6.3 Calculate Ka for a 0.1 M solution of C6H5COOH (benzo acid). ([H3O+] = 0.00248 M)

Solution:
Step 1) Insert equation of dissociation: C6H5COOH + H2O > C6H5COO- + H3O+
Step 2) Insert 0.1 in [C6H5COOH] field and 0.00248 in [H3O+] field
Step 3) Calculate 6.4 Calculate Ka for a 0.5 M solution of HCOOH (pH = 2.02)

6.4 Calculate Ka in 0.5M HCOOH (Equilibrium: pH = 2.02).
Solution:
Step 1) Insert equation of dissociation: HCOOH + H2O > HCOO- + H3O+
Step 2) Insert O.5 in [HCOOH] field and 2.02 in pH field
Step 3) Calculate

6.5 Determine [HF] in a pH = 2 solution (Ka=6.94E-4).

Solution:
Step 1) Insert equation of dissociation: HF + H2O > F- + H3O+
Step 2) Insert (Ka)= 6.94E-4
Step 3) Insert pH = 2
Step 4) Calculate
Step 5) Solution: [HF(Before dissoc.)] = [H3O+] + [HF(After dissoc.)].
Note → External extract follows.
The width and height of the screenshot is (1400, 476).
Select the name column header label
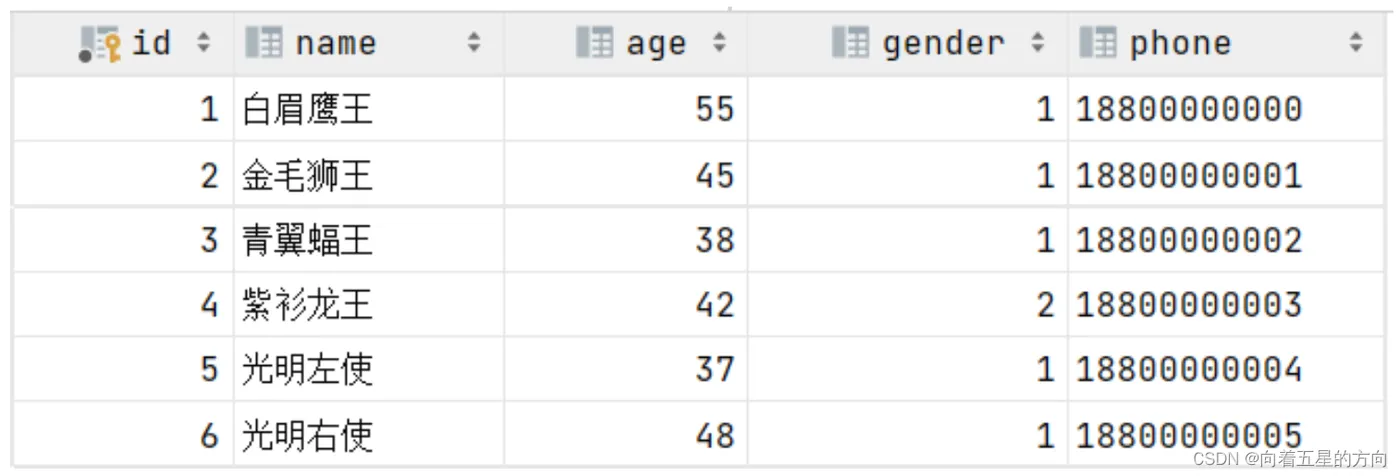pyautogui.click(x=336, y=43)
6.6 Calculate [OH-] and pH if [NH3] = 0.05 M (Kb=1.8E-5).

Solution:
Step 1) Insert equation of dissociation: NH3 + H2O > NH4+ + OH-
Step 2) Insert (Kb) = 1.8E-5
Step 3) Insert [NH3] = 0.05 M
Step 4) Calculate pH and [OH-]

6.7 Calculate pH in a 0.1M NH4Cl solution (KNH4+=5.6E-10).

Solution:
NH4Cl > NH4+ + Cl-
Step 1) Insert equation of dissociation: NH4+ + H2O > NH3 + H3O+
Step 2) Insert KNH4+ = 5.6E-10
Step 3) Insert [NH4+] = 0.1 M
Step 4) Calculate pH

6.8 Calculate [OH-] and pH in a 1 dm3 [NH3] = 0.2 M (Kb=1.8E-5). Decide pH if 2.675 grams of NH4Cl is added?

Solution:
Step 1) Insert equation of dissociation: NH3 + H2O > NH4+ + OH-
Step 2) Insert (Kb) = 1.8E-5
Step 3) Insert [NH3] = 0.2 M
Step 4) Calculate pH and [OH-]
Step 5) Calculate (convert) 2.675 g NH4Cl to mole using the molecular calculator: 2.675gNH4Cl = 0.05 mol, in 1 dm3 -> 0.05 M
Step 6)Insert Kb, [NH3] and [NH4+] (common ion field) from NH4Cl
Step 7) Calculate pH

7.1 What is the overall equation:
Cr₂O₇^-2 + 14H⁺ + 6e-   --> 2Cr⁺³ + 7H₂O
H₂S --> S + 2H⁺ + 2e^-

Solution:
Insert following equations in the half cells:
Cr2O7-2 + 14H+ + 6e- > 2Cr+3 + 7H2O
H2S > S + 2H+ + 2e-
and calculate.

7.2 What is the overall equation:
Cr --> Cr⁺³ + 3e^-
MnO₄^- + 8H⁺ + e- --> Mn⁺² + 4H₂O

Solution:
Insert following half cells reactions:
Cr > Cr+3 + 3e-
MnO4- + 8H+ + e- > Mn+2 + 4H2O
and calculate.

7.3 Balance: OH^- + ClO^- + S₂O₃^-2 --> Cl^- + SO₄^-2 + H₂O

Solution:
Insert following equation i one of the half cell fields:
OH- + ClO- + S2O3-2 > Cl- + SO4-2 + H2O
and calculate.

7.4 Dropping a piece of sodium in water. What is the overall reaction. Is this a spontaneous reaction, explain?
2H₂O + 2e^- --> H + 2OH^- E⁰ = -0.83 V
Na⁺ + e- --> Na    E⁰ = -2.71 V
Solution:
Insert following half cells reactions and potentials:
2H2O + 2e- > H + 2OH-
Na+ + e- > Na
Remember to turn second half cell reaction.
Calculate.
Spontaneous reaction? -> Investigate sign of overall reaction potential.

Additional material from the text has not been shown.